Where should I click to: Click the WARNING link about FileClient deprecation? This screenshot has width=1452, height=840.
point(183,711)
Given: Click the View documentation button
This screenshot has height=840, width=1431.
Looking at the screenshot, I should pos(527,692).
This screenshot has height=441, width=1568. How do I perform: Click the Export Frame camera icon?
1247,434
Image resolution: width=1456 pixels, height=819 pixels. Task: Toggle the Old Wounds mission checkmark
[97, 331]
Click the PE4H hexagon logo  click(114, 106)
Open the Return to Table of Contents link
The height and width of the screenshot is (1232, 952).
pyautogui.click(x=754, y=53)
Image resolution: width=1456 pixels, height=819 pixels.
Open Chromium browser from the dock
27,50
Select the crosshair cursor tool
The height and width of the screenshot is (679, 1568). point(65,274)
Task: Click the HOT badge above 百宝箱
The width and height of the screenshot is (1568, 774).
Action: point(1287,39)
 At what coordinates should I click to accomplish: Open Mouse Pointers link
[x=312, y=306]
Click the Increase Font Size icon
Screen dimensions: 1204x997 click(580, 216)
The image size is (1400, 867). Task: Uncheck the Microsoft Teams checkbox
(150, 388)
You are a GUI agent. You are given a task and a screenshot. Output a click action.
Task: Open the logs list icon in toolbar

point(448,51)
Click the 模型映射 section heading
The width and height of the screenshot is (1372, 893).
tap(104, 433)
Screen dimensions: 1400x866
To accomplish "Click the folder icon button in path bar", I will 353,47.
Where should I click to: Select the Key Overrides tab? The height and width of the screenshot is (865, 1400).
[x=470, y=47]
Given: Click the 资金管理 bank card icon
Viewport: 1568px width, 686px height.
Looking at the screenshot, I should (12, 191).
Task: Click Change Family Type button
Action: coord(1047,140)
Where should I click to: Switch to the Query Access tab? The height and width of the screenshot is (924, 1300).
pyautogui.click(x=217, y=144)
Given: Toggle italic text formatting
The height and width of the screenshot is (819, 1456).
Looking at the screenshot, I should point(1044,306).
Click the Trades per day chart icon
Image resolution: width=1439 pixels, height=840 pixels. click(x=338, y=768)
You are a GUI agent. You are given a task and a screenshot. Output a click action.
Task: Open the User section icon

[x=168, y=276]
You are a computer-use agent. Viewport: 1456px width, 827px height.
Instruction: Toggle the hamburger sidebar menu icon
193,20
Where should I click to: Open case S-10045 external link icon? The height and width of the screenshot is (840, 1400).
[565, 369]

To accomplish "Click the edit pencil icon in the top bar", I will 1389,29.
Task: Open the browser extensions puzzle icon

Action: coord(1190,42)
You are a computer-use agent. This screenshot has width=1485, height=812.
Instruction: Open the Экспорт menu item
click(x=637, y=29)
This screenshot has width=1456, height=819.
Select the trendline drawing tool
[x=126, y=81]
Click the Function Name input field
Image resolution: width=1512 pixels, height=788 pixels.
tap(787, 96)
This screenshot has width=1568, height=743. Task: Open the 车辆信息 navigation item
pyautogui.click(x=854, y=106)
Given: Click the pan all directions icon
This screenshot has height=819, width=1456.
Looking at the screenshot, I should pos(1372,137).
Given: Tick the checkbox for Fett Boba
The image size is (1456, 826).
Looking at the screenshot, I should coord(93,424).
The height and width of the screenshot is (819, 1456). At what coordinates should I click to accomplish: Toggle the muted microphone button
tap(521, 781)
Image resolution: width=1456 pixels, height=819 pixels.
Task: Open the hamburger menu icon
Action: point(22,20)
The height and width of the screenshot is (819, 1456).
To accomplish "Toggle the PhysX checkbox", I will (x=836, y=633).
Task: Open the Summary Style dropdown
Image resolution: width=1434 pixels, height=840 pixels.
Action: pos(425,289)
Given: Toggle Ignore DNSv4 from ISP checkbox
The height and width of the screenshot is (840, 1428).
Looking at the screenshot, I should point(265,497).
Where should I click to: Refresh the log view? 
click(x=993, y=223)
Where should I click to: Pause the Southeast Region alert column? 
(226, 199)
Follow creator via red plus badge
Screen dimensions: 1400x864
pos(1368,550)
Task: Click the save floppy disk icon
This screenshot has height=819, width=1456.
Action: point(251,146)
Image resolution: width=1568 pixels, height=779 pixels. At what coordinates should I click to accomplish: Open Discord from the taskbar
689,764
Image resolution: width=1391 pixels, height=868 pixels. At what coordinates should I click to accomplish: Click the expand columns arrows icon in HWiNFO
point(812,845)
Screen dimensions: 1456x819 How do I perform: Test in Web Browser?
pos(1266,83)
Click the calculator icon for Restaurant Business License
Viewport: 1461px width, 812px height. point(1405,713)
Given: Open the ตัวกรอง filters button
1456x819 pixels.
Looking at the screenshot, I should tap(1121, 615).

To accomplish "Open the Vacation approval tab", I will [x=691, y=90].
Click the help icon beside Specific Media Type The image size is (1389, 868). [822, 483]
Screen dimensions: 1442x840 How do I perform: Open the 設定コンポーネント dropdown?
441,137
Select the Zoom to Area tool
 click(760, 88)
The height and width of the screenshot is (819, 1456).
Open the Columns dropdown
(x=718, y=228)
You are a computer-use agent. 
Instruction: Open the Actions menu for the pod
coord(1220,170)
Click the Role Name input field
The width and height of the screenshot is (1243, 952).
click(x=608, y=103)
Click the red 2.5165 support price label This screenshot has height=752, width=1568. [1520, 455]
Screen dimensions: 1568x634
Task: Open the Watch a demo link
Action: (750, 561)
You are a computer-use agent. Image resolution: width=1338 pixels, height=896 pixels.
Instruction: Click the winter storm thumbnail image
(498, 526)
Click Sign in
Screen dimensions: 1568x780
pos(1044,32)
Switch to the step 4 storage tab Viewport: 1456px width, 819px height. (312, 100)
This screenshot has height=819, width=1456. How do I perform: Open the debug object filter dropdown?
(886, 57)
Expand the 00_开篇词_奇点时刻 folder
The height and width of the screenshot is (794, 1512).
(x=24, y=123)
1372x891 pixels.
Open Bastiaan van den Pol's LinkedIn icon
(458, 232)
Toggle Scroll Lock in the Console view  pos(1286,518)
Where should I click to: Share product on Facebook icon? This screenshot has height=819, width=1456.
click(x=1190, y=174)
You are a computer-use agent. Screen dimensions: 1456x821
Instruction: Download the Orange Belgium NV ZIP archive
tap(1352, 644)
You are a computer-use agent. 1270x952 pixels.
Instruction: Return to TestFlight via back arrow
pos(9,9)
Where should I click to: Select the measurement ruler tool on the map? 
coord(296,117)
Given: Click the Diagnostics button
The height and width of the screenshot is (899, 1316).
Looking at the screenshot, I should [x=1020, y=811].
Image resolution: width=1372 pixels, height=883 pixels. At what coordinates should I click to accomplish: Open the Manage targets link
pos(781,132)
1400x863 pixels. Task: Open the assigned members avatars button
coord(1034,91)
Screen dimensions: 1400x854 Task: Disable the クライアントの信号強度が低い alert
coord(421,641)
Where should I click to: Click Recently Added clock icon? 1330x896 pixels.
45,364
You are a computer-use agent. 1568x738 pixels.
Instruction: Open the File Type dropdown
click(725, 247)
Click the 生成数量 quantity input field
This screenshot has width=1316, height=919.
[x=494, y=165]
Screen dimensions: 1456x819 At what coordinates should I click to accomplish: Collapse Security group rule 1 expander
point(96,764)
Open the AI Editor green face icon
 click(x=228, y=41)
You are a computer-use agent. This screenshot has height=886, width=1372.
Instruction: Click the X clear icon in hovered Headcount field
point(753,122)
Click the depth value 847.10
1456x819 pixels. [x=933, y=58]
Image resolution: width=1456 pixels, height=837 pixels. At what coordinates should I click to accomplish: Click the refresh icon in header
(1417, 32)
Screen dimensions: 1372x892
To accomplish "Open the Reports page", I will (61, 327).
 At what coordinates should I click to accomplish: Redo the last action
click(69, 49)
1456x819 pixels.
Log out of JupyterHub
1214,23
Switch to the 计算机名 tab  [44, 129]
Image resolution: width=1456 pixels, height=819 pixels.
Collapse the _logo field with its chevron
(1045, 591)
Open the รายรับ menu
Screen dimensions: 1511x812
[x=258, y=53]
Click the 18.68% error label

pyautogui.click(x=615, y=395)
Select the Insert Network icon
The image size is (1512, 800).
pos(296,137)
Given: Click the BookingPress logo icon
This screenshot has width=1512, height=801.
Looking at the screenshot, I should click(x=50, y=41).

* * *

• [Exercise]:
Your answer should consist only of the lines from the one that holds "has height=886, width=1372." to the end of the entries above, both ends included, each repeated exactly.

• [Answer space]:
You are a computer-use agent. This screenshot has height=886, width=1372.
Instruction: Click the X clear icon in hovered Headcount field
point(753,122)
Click the depth value 847.10
1456x819 pixels. [x=933, y=58]
Image resolution: width=1456 pixels, height=837 pixels. At what coordinates should I click to accomplish: Click the refresh icon in header
(1417, 32)
Screen dimensions: 1372x892
To accomplish "Open the Reports page", I will (61, 327).
 At what coordinates should I click to accomplish: Redo the last action
click(69, 49)
1456x819 pixels.
Log out of JupyterHub
1214,23
Switch to the 计算机名 tab  [44, 129]
Image resolution: width=1456 pixels, height=819 pixels.
Collapse the _logo field with its chevron
(1045, 591)
Open the รายรับ menu
Screen dimensions: 1511x812
[x=258, y=53]
Click the 18.68% error label

pyautogui.click(x=615, y=395)
Select the Insert Network icon
The image size is (1512, 800).
pos(296,137)
Given: Click the BookingPress logo icon
This screenshot has width=1512, height=801.
Looking at the screenshot, I should click(x=50, y=41).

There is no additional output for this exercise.